## Source excerpt
▬▬▬▬▬▬

Using Cassandra

The Apache Cassandra database is the right choice when you need scalability and high availability without compromising performance. Linear scalability and proven fault-tolerance on commodity hardware or cloud infrastructure make it the perfect platform for mission-critical data. Cassandra’s support for replicating across multiple datacenters is best-in-class, providing lower latency for your users and the peace of mind of knowing that you can survive regional outages. The largest known Cassandra cluster has over 300 TB of data in over 400 machines. — Apache Cassandra Homepage

Deploying on Managed Machines

The following sections outline the various ways in which Titan can be used in concert with Cassandra.

Local Server Mode

Cassandra can be run as a standalone database on the same local host as Titan and the end-user application. In this model, Titan and Cassandra communicate with one another via a localhost socket. Running Titan over Cassandra requires the following setup steps:

Download, unpack, and setup Cassandra on your local machine.
Start Cassandra by invoking bin/cassandra -f on the command line in the directory where Cassandra was unpacked. Ensure that Cassandra started successfully.

Now, you can create a Cassandra TitanGraph as follows:

Configuration conf = new BaseConfiguration();
conf.setProperty("storage.backend","cassandra");
conf.setProperty("storage.hostname","127.0.0.1");
TitanGraph g = TitanFactory.open(conf);

In the Gremlin shell, you can not define the type of the variables conf and g. Therefore, simply leave off the type declaration.

Remote Server Mode

When the graph needs to scale beyond the confines of a single machine, then Cassandra and Titan are logically separated into different machines. In this model, the Cassandra cluster maintains the graph representation and any number of Titan instances maintain socket-based read/write access to the Cassandra cluster. The end-user application can directly interact with Titan within the same JVM as Titan.

For example, suppose we have a running Cassandra cluster where one of the machines has the IP address 77.77.77.77, then connecting Titan with the cluster is accomplished as follows (comma separate IP addresses to reference more than one machine):

Configuration conf = new BaseConfiguration();
conf.setProperty("storage.backend","cassandra");
conf.setProperty("storage.hostname","77.77.77.77");
TitanGraph g = TitanFactory.open(conf);

In the Gremlin shell, you can not define the type of the variables conf and g. Therefore, simply leave off the type declaration.

Remote Server Mode with Rexster

Rexster can be wrapped around each Titan instance defined in the previous subsection. In this way, the end-user application need not be a Java-based application as it can communicate with Rexster over REST. This type of deployment is great for polyglot architectures where various components written in different languages need to reference and compute on the graph.

http://rexster.titan.machine1/mygraph/vertices/1
http://rexster.titan.machine2/mygraph/tp/gremlin?script=g.v(1).out('follows').out('created')

In this case, each Rexster server would be configured to connect to the Cassandra cluster. The following shows the graph specific fragment of the Rexster configuration. Refer to the Rexster configuration page for a complete example.

▬▬▬▬▬▬

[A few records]
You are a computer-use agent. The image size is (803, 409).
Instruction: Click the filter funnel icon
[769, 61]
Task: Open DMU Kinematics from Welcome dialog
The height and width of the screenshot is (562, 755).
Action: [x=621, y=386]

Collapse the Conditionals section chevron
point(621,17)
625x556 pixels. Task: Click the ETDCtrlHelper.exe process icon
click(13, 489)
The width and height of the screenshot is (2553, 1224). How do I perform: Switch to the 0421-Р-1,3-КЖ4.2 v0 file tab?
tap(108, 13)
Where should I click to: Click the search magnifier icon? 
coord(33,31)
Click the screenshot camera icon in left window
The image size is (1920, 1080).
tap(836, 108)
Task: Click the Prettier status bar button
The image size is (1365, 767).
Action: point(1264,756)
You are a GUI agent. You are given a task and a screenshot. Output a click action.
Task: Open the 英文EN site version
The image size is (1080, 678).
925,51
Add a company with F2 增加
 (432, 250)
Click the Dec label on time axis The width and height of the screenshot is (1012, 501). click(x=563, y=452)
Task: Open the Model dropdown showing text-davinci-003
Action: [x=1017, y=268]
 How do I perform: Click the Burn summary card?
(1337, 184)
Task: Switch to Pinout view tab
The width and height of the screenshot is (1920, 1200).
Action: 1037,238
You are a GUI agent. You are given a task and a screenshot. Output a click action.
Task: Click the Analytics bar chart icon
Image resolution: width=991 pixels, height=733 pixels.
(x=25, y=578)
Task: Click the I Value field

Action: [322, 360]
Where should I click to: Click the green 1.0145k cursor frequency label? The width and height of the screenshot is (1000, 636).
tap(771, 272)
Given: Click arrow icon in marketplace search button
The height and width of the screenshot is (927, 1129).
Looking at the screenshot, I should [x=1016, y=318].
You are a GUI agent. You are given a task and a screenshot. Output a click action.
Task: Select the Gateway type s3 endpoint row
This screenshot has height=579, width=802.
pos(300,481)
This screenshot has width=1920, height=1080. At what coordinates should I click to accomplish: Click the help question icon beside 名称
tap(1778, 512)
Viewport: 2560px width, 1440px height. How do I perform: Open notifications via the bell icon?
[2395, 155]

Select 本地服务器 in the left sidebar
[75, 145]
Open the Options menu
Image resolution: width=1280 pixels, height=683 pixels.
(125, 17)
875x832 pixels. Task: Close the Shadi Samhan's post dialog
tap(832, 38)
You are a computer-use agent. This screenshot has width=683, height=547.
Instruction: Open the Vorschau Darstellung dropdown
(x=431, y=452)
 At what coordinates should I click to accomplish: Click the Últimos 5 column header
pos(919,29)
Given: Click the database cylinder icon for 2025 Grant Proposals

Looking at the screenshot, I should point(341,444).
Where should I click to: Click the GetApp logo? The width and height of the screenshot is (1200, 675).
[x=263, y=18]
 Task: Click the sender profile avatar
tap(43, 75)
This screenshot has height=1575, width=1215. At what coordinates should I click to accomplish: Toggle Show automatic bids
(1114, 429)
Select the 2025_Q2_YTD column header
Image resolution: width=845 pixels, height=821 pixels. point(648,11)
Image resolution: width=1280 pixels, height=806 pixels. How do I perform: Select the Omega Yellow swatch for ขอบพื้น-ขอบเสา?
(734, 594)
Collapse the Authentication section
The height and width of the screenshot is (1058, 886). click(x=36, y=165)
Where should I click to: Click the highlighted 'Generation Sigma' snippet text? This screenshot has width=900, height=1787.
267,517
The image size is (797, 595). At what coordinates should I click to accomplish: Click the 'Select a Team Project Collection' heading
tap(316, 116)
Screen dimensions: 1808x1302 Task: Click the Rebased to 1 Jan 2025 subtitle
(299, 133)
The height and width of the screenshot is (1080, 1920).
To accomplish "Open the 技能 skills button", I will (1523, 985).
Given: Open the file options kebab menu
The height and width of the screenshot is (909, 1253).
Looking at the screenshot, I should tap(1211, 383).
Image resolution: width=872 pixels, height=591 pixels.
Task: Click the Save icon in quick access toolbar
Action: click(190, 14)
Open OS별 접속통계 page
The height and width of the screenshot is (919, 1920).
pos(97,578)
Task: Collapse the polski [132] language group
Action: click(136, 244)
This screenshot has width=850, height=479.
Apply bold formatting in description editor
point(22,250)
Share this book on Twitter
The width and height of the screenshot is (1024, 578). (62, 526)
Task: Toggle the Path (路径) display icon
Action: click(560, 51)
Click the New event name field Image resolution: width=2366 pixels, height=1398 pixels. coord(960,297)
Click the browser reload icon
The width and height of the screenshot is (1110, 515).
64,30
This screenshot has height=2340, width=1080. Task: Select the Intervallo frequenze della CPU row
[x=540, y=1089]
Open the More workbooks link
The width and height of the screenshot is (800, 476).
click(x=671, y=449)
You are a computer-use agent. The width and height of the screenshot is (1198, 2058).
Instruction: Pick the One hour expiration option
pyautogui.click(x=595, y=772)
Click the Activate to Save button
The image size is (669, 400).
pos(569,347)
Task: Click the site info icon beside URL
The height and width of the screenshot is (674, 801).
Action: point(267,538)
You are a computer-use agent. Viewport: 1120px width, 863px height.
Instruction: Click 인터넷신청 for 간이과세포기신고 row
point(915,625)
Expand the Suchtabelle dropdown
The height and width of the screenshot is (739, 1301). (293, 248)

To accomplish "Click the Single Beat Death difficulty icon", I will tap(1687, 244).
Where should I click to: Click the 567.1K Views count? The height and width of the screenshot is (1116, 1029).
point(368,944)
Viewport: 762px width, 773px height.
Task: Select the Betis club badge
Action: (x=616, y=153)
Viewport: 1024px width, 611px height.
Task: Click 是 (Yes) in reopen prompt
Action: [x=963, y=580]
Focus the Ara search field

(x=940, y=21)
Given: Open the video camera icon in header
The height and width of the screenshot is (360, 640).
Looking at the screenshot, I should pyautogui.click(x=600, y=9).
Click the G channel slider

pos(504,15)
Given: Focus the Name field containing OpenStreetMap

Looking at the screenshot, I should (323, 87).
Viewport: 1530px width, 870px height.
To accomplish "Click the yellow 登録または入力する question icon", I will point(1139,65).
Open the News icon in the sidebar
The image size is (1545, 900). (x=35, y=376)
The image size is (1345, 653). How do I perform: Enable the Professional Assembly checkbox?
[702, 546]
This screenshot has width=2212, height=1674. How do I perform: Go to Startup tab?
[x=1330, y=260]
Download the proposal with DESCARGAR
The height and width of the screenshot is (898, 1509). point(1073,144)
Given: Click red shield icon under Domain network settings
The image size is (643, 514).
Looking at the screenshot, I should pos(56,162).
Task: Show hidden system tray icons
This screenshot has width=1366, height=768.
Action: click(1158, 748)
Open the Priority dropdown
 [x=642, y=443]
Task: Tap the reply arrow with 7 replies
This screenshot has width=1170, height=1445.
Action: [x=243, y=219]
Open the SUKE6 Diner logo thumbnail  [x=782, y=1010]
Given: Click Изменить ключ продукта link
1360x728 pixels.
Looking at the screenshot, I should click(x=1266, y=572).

▬▬▬▬▬▬

## Description of the task
Can you return, word for word, the stretch of the Cassandra guide starting with "Remote Server Mode with" and going on through "a complete example."? These records stand apart from the Cassandra guide.

## Response below
Remote Server Mode with Rexster

Rexster can be wrapped around each Titan instance defined in the previous subsection. In this way, the end-user application need not be a Java-based application as it can communicate with Rexster over REST. This type of deployment is great for polyglot architectures where various components written in different languages need to reference and compute on the graph.

http://rexster.titan.machine1/mygraph/vertices/1
http://rexster.titan.machine2/mygraph/tp/gremlin?script=g.v(1).out('follows').out('created')

In this case, each Rexster server would be configured to connect to the Cassandra cluster. The following shows the graph specific fragment of the Rexster configuration. Refer to the Rexster configuration page for a complete example.